Drame écrit et mis en scène par Jean-Michel Rabeux d'après "Roméo et Juliette" de William Shakespeare, avec Hubertus Biermann, Sylvain Dieuaide, Vanasay Khamphommala, Nicolas Martel, Marc Mérigot, Vimala Pons et Laure Wolf. Pratiquant, comme il l'indique, au "pillage" d'une des oeuvres emblématiques du théâtre shakespearien, Jean-Michel Rabeux procède à la réécriture, en la scalpant jusqu'à l'os, de l'histoire d'amour tragique de 'Roméo et Juliette".

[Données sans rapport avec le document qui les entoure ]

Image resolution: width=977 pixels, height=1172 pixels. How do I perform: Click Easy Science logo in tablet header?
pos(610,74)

Dans "R. & J. Tragedy", une tragédie violente, fidèle à l'esprit de la pièce originale, il substitue aux clairs-obscurs de la soie et des ors de la Renaissance italienne dans lesquels sévissent les dagues meurtrières les pleins feux d'une arène dans laquelle les principaux protagonistes se livrent à un combat sans vainqueur malgré le triomphe ultime de l'amour avec majuscule.

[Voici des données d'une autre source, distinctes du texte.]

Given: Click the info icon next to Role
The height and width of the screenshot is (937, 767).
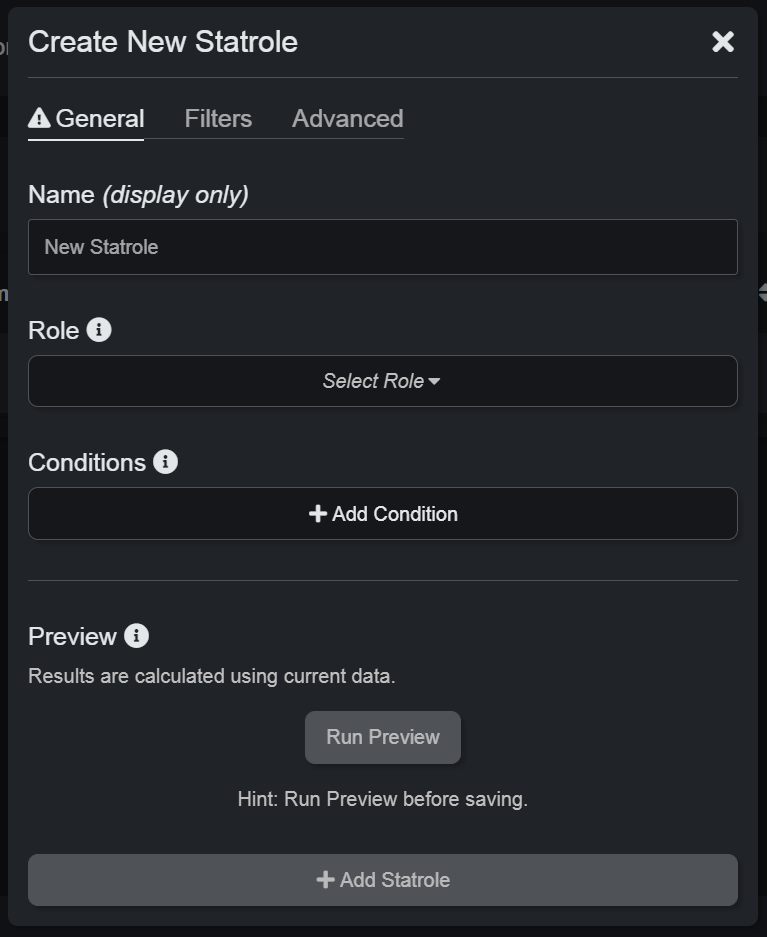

Il en résulte un huis clos de haine et d'amour basé sur la dramaturgie des corps, qui prend l'ascendant sur la partition textuelle faite d'une langue mêlant lyrisme et trivialité, des corps furieux et éperdus, tous soumis à des passions tragiques dans une société clanique et patriarcale, une société d'hommes qui se réalisent par l'exercice du pouvoir, un pouvoir qui se manifeste par un droit absolu de vie et de mort.
Jean-Michel Rabeux utilise le podium circulaire - conçu par Pierre-André Weitz pour "Les quatre jumelles" - scène en rond à l'instar du Théâtre du Globe de Shakespeare qui devient arène antique au sol de terre battue gorgée du sang des guerres fratricides dans laquelle les personnages s'affrontent tels des gladiateurs qui connaissent déjà l'issue fatale d'une lutte jamais assouvie dans un monde placé sous la trinité de la haine, la peur et la mort.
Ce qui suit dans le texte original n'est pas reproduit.